Of the ISO-8859 sets, the one where the number of non-displayable characters is minimized is chosen. If two sets have an equal number of non-displayable characters, then lower ISO-8859 sets are favored over higher sets (for example, ISO-8859-1 over ISO-8859-2, over ISO-8859-3, and so on).

AUTO-YES-UTF-8

LISTSERV Maestro will choose either US-ASCII or any of the ISO-8859 or even UTF-8, depending on the characters that are actually used in the content. If possible, ASCII is favored over any ISO-8859 and the ISO-8859 sets are favored over UTF-8.

The step to the next “higher” set is only made if the “lower” set is not able to display all characters in the content. If several ISO-8859 sets are able to display all characters, then lower ISO-8859 sets are favored over higher sets (for example ISO-8859-1 over ISO-8859-2, over ISO-8859-3, and so on.).

The default charset is only initially assigned to the email job. Users may change the default charset on the Define Content screen.

If the administrator wants to prevent the users from changing the default charset (and force the users to always accept the default charset already set), another entry in the same INI-file needs to be edited:

·         Edit or add the key AllowCharsetChoice. Set to true, allowing the users to change the charset of a job (to be able to assign different charsets to each job) or to false to disallow changing of the charset.
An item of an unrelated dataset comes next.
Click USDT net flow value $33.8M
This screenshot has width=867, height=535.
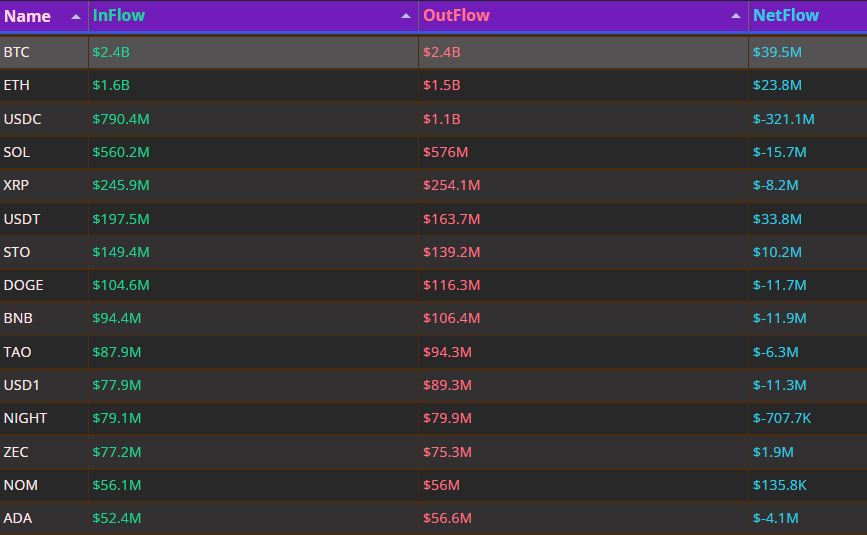pyautogui.click(x=778, y=219)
The default if the key is not present in the INI-file is true.

23.2 Allowing or Disallowing Bi-Directional Character Sets

Of the ISO-8859 charset family, two charsets contain letters from languages that have a standard reading direction of right-to-left. These are the charsets ISO-8859-6 (Arabic) and ISO8-859-8 (Hebrew), both of which are supported by LISTSERV Maestro.

Actually, LISTSERV Maestro will not use the charsets with the names ISO-8859-6 and ISO‑8859-8 when it recognizes Arabic or Hebrew characters, but will instead use the special bi-directional versions ISO-8859-6-i and ISO-8859-8-i. These charsets contain the same characters as their non-i-suffix counterparts, but the ”-i” suffix tells the receiving mail client that the text should be displayed with right-to-left reading direction. Without the ”-i” suffix in the charset name, many email clients would probably display the correct characters, but in the (for that language) incorrect left-to-right reading direction.
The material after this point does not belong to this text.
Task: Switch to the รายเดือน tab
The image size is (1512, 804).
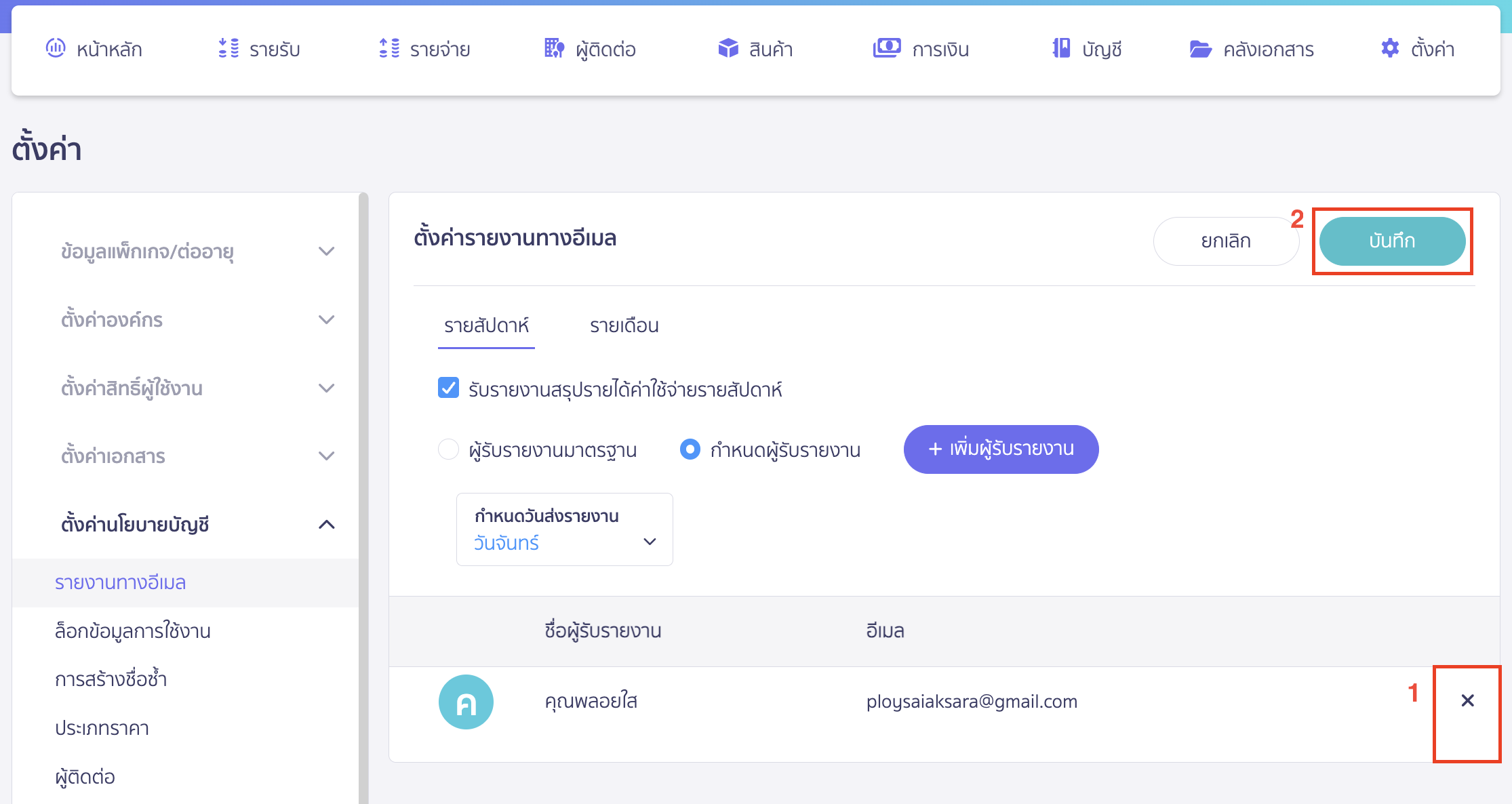Action: pos(624,326)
Even with the ”-i” suffix, the recipient might need a special mail client version (or even a special mail client) that is prepared to display text with right-to-left reading direction properly and is also able to properly display bi-directional text (text that mixes characters with left-to-right and characters with right-to-left reading direction, in the case of a Hebrew text that contains English names, for example). Some clients may only display the characters with the right direction, but still left-align each line of text, instead of the correct right-alignment (occurrences such as this are subject to the mail client itself, and are outside of the scope of LISTSERV Maestro).

It is possible, however, to disallow the charsets with the ”-i” suffix and use the “normal” counterparts, ISO-8859-6 and ISO-8859-8 instead. To do so, edit the following file:

[maestro_install_folder]/lui/lui.ini

Edit or add the key AllowISO-i-Mails=false to disallow the bi-directional charsets. (If the key from the INI-file is removed, commented out, or set to =true, then the bi-directional charsets will be allowed as the default).

This INI-file setting will affect all mail sent, with any user account. Please note that changing this setting requires a restart of the Maestro User Interface component to take effect.